If memory serves, when the guys in Florida couldn't get their anchor up, they did what any lug-head would do, threw the engines in reverse full throttle trying to brute force the anchor loose. Good anchors doing what good anchors do, it set even deeper and when the rode stretched to its max the only place for the boat to back to was DOWN. The engines essentially pulled the transom underwater capsizing the boat. Similar to the way
this E-Tec promo video capsized the other boat.
Frankly, I've never had a problem dislodging an anchor set in a regular bottom.
I'm sure that anchor buoy thing works well, but storage on my Mac is at a premium and another big object to store is not in an option.
What Steph describes is all you need to do.
The simplest method is to drive your boat up as close to you can to be directly over the anchor and cleat it off. The anchor needs scope to keep the flukes from pulling out. By doing this, you are defeating the anchor's design to hold. Most of the time, the bobbing of the boat will rip it out. If not, go back (or have a helper) SLOWLY drive the boat in the opposite direction you were swinging on.
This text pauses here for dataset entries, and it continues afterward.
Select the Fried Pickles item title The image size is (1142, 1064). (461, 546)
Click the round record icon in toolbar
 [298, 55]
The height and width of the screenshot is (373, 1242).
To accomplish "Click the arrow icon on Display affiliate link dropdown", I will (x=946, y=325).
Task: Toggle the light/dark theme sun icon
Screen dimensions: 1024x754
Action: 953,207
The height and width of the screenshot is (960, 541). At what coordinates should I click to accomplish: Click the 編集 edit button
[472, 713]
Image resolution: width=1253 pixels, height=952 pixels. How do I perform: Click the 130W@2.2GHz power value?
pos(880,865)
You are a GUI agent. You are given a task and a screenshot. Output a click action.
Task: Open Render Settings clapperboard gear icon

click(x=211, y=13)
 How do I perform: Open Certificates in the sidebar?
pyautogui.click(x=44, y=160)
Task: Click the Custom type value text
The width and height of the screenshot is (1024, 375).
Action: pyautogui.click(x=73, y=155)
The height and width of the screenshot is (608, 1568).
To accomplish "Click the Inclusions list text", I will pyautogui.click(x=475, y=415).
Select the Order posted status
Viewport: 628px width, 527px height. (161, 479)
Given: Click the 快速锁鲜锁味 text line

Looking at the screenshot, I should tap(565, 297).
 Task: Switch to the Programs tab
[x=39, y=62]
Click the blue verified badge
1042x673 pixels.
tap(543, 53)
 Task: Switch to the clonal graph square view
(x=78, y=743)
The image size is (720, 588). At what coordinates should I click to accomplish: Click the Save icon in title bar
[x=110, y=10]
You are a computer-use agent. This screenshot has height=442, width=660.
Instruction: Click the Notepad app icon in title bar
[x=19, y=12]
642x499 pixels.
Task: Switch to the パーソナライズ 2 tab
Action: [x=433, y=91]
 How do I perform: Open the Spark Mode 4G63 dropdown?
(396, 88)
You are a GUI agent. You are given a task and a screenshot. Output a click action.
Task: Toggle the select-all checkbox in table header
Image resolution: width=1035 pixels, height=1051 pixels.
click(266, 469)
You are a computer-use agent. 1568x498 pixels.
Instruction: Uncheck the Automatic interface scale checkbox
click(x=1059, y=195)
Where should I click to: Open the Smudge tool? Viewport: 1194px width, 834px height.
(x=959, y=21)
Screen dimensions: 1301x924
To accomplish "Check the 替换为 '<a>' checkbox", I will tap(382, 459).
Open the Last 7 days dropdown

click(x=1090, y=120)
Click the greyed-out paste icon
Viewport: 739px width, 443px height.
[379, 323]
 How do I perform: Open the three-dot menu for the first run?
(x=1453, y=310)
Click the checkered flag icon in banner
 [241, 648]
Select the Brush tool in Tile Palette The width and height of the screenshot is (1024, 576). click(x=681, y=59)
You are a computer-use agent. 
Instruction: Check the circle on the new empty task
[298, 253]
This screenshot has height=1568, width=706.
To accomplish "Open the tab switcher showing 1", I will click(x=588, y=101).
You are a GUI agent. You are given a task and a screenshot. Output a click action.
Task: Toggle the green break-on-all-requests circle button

The key is "slowly". Don't jam down the throttle or you will cause a problem.
This technique has worked on every boat I've been on, including some larger heavier anchors.
Ideally a trip line and buoy is best, but honestly I've never had the patience to connect one. If anchoring in rocks or lakes with a lot of submerged logs to be concerned with it might be worth it.
Now if it doesn't come out this way, you may be caught on something. Last year my son couldn't get the anchor up and complained it was too heavy. I thought he was being a wimp. I went up and sure enough we managed to grab a submerged tree. If you hook a cable or rock or some such thing, well you are in a world of hurt. If not prepared to dive for it, you could tie a fender to your anchor line and come back another day with some underwater gear to try and retrieve it.